▶ **DOCUMENT TEXT**
** Start **
This task force has begun to review the specific questions posed in the RFI, but as Ellis explained:
“It is readily apparent that these questions are not only extraordinarily technical, but also may be best addressed by working with the manufacturers of diesel engines and suppliers of mining equipment. Engine and equipment manufacturers would be much more familiar with technical details and changes in diesel technology that were not accounted for in DEMS.”
In fact, he added,
“ … these are important issues best addressed by all stakeholders working together to understand the evolving science on the potential health effects of worker exposure to diesel exhaust, as well as current technologies and current mining practices.”
The group has asked MSHA and NIOSH to form a Diesel Exhaust Health Effects Partnership with the mining industry, including both coal and metal/nonmetal mines, diesel engine manufacturers, and representatives of organized labor.
** End **
Dataset entries
** Start **
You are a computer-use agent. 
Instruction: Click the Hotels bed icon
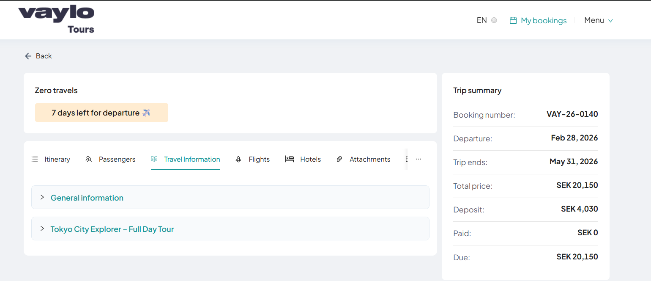click(290, 159)
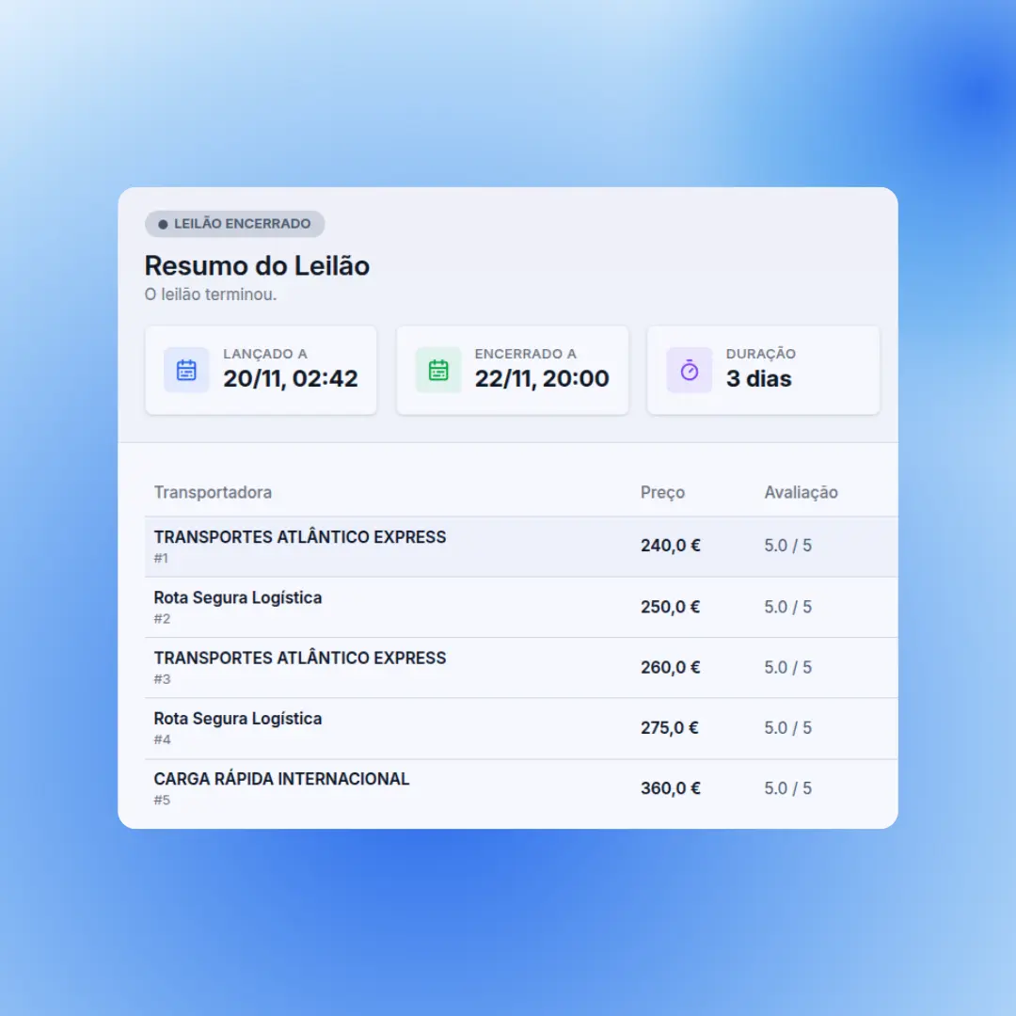The height and width of the screenshot is (1016, 1016).
Task: Click the blue calendar icon beside Lançado a
Action: 186,370
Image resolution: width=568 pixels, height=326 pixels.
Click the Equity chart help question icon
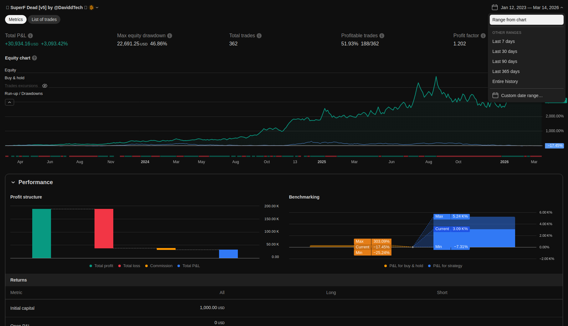(x=34, y=58)
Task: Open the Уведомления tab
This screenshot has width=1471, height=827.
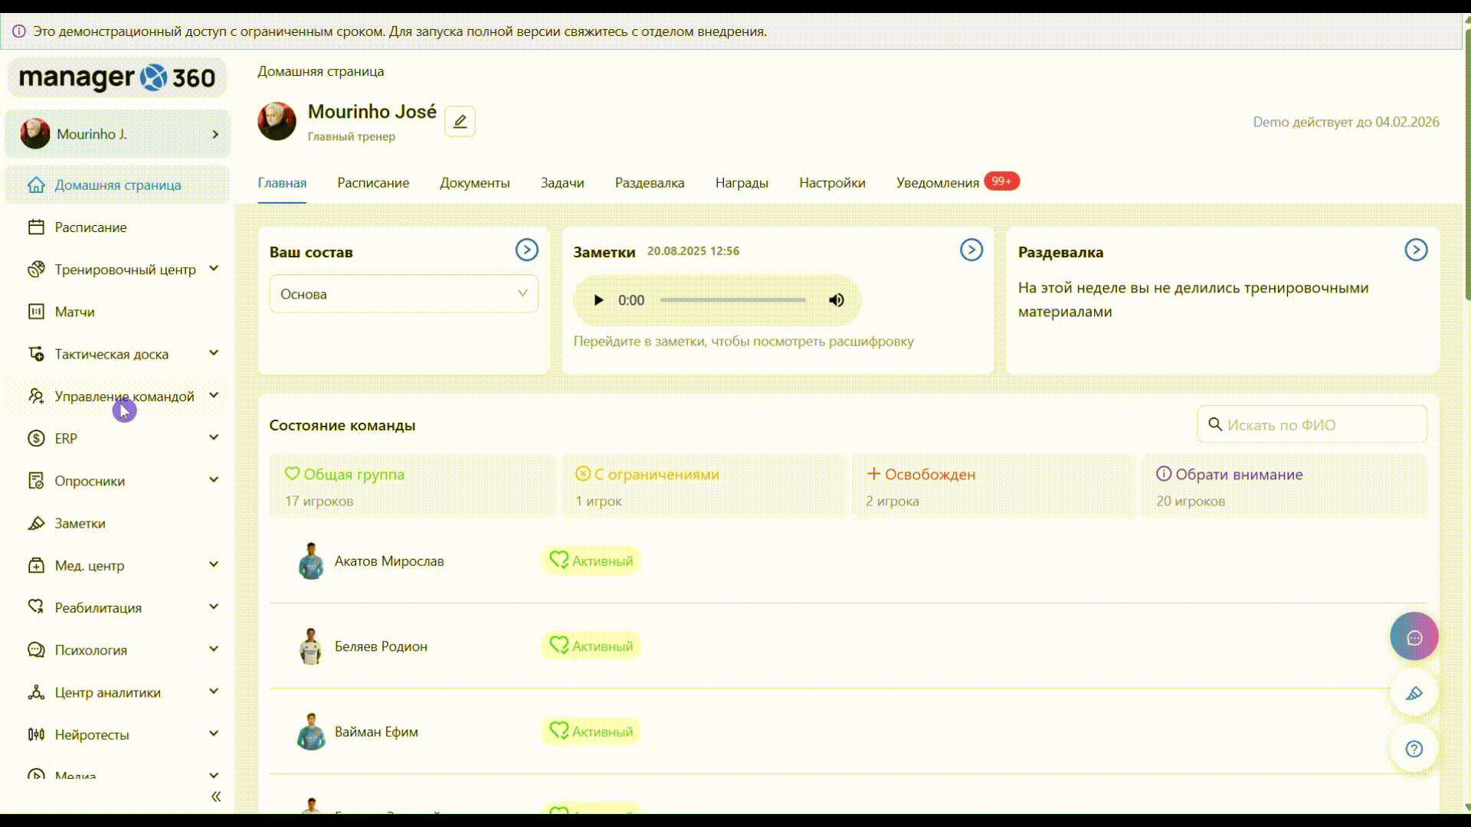Action: point(937,183)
** End **
▶ **TASKS**
1 - Rewrite everything from "In fact, he" down to "of organized labor." in the text on diesel exhaust in mining, putting "interested parties" in place of "stakeholders".
2 - Carry on the text on diesel exhaust in mining from its last sentence.
The listing stands apart from the text on diesel exhaust in mining.

▶ **THE REPLIES**
1 -
In fact, he added,
“ … these are important issues best addressed by all interested parties working together to understand the evolving science on the potential health effects of worker exposure to diesel exhaust, as well as current technologies and current mining practices.”
The group has asked MSHA and NIOSH to form a Diesel Exhaust Health Effects Partnership with the mining industry, including both coal and metal/nonmetal mines, diesel engine manufacturers, and representatives of organized labor.

2 -
The group requested that MSHA extend the comment period for the RFI by at least 90 days. The National Mining Association similarly asked for an additional 90 days.
MSHA compiled specific questions under the following topics to which they are seeking information:
A. Non-Permissible, Light-Duty, Diesel-Powered Equipment in Underground Coal Mine;
B. Maintenance of Diesel-Powered Equipment in Underground Coal Mines and Recordkeeping Requirements; and
C. Exhaust After-Treatment and Engine Technologies.